Entries taken from a collection:
'''

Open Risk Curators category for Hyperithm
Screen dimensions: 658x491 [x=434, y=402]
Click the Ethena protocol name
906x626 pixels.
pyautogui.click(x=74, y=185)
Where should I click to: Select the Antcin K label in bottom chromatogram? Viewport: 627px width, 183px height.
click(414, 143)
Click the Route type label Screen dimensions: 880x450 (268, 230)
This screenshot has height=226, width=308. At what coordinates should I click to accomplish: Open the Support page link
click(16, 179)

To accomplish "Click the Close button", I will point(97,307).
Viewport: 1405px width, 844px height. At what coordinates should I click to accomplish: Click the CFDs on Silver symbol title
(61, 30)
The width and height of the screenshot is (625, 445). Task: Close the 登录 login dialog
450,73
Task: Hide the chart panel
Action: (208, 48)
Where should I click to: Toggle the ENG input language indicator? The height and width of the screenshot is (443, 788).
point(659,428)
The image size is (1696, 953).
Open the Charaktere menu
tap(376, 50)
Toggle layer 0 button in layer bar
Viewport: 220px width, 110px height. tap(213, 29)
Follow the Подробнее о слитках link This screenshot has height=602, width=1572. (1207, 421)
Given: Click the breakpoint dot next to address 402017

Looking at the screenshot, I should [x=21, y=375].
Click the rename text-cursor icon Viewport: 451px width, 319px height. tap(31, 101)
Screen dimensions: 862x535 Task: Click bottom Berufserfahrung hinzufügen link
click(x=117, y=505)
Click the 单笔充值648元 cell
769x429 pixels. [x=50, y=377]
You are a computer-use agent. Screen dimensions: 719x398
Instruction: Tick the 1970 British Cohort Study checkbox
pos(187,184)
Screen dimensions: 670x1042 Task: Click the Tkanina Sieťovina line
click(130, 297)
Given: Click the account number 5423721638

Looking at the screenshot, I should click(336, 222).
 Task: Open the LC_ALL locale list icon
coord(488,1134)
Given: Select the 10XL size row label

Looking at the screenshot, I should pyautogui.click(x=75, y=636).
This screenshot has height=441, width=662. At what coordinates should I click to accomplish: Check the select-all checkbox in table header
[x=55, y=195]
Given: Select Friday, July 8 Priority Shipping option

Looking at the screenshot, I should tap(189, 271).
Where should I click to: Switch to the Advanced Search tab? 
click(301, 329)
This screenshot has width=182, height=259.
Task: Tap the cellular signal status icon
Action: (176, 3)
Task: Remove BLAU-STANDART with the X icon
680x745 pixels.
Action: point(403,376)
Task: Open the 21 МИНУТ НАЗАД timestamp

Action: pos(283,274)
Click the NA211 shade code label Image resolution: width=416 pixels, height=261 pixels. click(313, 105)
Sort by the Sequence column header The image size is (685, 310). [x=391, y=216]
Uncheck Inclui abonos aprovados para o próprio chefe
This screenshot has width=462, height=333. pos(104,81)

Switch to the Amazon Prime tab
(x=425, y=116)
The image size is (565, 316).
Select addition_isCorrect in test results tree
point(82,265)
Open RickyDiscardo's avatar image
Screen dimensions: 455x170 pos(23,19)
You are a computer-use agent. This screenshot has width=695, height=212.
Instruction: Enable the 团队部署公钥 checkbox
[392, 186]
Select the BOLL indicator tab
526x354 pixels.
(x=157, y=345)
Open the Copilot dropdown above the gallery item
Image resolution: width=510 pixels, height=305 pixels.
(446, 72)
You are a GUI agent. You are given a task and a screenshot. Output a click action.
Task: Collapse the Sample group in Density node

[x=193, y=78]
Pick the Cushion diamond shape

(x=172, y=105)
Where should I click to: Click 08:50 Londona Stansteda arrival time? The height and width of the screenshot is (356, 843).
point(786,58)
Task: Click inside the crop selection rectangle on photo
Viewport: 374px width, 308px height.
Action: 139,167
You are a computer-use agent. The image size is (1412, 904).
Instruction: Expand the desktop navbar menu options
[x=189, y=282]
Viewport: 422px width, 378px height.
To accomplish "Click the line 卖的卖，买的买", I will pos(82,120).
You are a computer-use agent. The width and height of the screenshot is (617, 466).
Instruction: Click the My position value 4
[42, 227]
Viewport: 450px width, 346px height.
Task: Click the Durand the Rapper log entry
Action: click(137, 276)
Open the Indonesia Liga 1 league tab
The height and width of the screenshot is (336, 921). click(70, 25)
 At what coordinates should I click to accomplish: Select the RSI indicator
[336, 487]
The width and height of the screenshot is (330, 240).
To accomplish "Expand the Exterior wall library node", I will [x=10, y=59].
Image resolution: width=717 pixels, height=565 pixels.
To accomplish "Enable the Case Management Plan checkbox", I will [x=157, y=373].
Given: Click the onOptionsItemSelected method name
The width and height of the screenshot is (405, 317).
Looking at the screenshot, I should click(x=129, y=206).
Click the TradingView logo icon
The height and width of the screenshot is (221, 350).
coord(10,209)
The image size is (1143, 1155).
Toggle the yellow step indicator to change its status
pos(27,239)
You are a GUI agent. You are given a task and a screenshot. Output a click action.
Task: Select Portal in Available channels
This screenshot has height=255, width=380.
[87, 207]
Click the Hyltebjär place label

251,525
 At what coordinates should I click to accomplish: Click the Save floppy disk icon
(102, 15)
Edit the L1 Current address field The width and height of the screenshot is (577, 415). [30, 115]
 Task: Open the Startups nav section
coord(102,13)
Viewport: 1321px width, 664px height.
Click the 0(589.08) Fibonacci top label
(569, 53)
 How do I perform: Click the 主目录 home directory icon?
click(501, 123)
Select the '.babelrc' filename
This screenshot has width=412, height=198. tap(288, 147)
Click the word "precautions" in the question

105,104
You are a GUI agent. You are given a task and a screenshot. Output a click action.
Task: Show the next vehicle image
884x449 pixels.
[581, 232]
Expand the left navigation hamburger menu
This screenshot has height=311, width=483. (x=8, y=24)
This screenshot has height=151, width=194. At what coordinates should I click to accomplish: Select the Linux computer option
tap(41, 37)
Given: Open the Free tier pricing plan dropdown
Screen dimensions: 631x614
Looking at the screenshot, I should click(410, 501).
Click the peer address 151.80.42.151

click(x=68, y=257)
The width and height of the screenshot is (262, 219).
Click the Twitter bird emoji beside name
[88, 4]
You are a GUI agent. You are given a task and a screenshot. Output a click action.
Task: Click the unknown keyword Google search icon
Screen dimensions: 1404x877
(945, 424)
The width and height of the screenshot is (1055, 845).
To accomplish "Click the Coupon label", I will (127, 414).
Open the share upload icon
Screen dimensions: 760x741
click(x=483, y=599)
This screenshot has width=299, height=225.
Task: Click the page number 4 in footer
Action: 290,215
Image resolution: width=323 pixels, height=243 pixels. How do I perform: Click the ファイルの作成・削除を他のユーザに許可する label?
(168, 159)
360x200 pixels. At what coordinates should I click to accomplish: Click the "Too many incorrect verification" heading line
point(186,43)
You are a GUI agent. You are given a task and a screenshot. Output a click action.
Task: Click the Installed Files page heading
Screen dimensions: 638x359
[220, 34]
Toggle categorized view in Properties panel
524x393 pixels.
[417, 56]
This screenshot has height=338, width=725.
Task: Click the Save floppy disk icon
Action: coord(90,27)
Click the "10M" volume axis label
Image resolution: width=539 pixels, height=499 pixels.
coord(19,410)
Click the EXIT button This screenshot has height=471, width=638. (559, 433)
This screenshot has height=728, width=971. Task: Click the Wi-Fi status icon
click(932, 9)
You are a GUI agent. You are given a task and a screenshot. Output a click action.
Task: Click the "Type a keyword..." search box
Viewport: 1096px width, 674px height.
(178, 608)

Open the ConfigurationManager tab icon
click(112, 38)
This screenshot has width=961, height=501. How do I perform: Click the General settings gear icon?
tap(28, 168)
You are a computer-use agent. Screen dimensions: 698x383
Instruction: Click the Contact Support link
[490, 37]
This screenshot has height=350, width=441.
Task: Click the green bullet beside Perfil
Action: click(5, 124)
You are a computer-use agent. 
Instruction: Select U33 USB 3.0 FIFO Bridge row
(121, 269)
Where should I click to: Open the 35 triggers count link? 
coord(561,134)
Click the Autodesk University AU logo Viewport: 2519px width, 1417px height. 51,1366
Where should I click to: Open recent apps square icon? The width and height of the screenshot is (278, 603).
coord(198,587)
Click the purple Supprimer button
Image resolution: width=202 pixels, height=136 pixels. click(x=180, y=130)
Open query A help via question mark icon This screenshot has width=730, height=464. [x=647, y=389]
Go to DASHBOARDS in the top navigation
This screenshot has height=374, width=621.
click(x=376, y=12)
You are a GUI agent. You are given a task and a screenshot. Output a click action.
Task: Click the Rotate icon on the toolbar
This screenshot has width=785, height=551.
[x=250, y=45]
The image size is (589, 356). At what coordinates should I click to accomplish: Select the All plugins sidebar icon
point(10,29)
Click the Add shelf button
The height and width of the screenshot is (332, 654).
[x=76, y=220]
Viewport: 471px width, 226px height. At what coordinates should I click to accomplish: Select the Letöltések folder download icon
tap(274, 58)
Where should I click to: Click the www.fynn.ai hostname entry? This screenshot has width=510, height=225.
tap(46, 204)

'''

What lines in the entries contain "dropdown"? Report each one by copying it.

**SOLUTION FOR THIS TASK**
Open the Copilot dropdown above the gallery item
Given: Open the Free tier pricing plan dropdown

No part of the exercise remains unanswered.